According to Charles Guillemet, chief technology officer at hardware wallet manufacturer Ledger, a large-scale supply chain attack recently hit the NPM (node package manager) ecosystem.

The attackers have inserted malicious code meant to stealthily swap cryptocurrency wallet addresses on the fly. In such a way, the potential victim of the attacker will inadvertently send funds to the wrong address.

According to Guillemet, it is unclear whether the code is also capable of extracting recovery seeds from compromised wallets.

card

It is worth noting that developers all over the globe rely on NPM packages for building websites. NPM is the most widely used package manager for JavaScript and TypeScript.

The scope of the attack

As noted by the Ledger CTO, the compromised packages have already been downloaded more than a billion times.

Of course, it does not mean they are at immediate risk of being hacked, but this shows the sheer scope of the supply chain attack since the malicious code is already embedded across various applications. Crypto wallets pose the biggest risk since the attackers are specifically manipulating addresses.

The attack is affecting various chains, including Ethereum and Solana.

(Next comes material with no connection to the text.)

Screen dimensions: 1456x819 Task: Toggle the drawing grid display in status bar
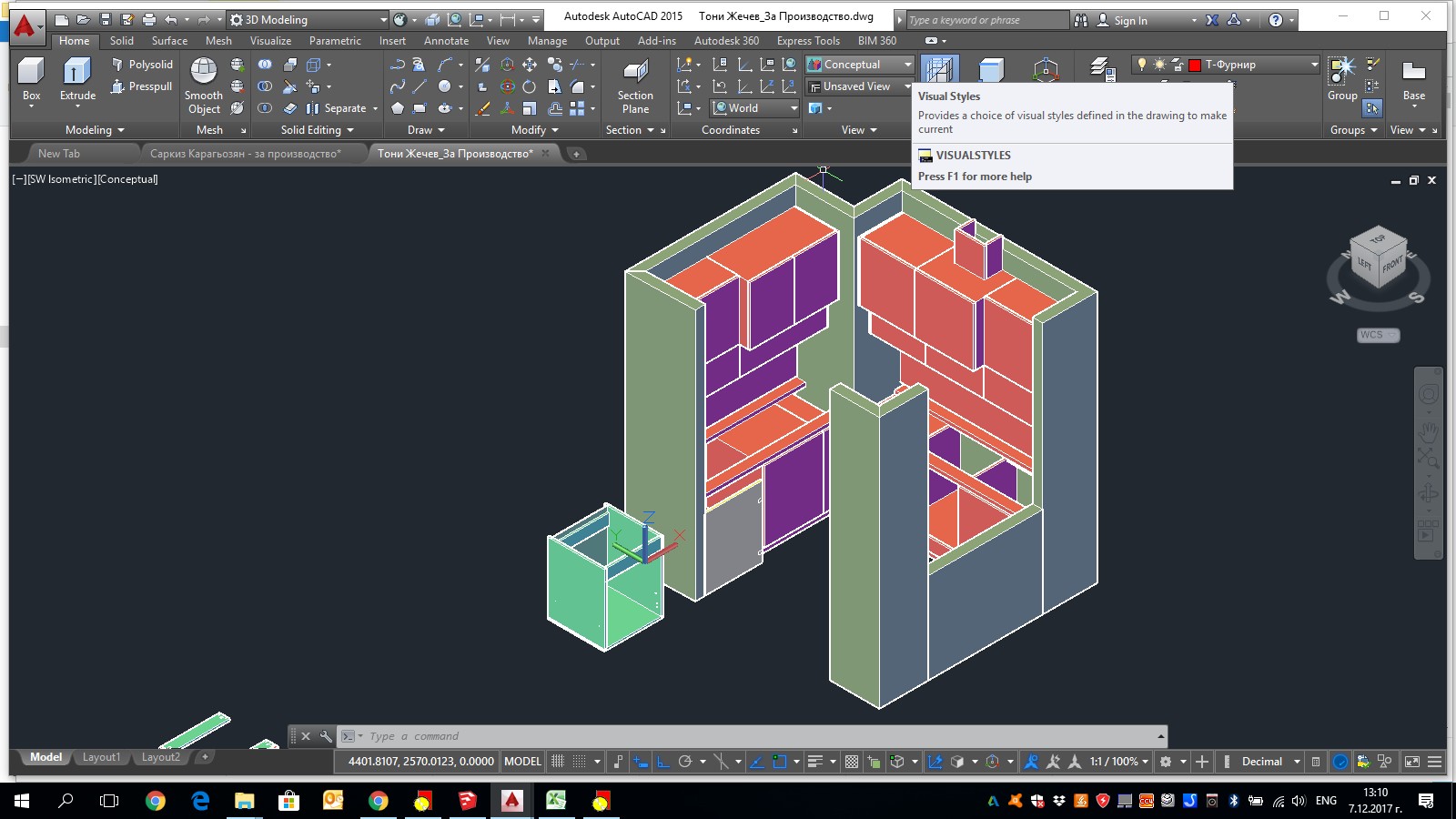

0xCygaar, a purported AbstractChain contributor, claims that one should refrain from signing any crypto transactions as of now.

I would strongly recommend not signing any crypto transactions right now.There is a huge supply chain attack on popular NPM packages that may have compromised various crypto websites (frontend, not the actual contracts).It changes the destination address of transactions and…

— cygaar (@0xCygaar) September 8, 2025

Are Ledger users safe?

Guillemet has clarified that those who use hardware wallets with clear signing, like Ledger, are, in fact, not at risk. Such devices show the real transaction address on their screens.

The Ledge CTO has recommended that crypto users refrain from making on-chain transactions unless they are being performed via a hardware wallet.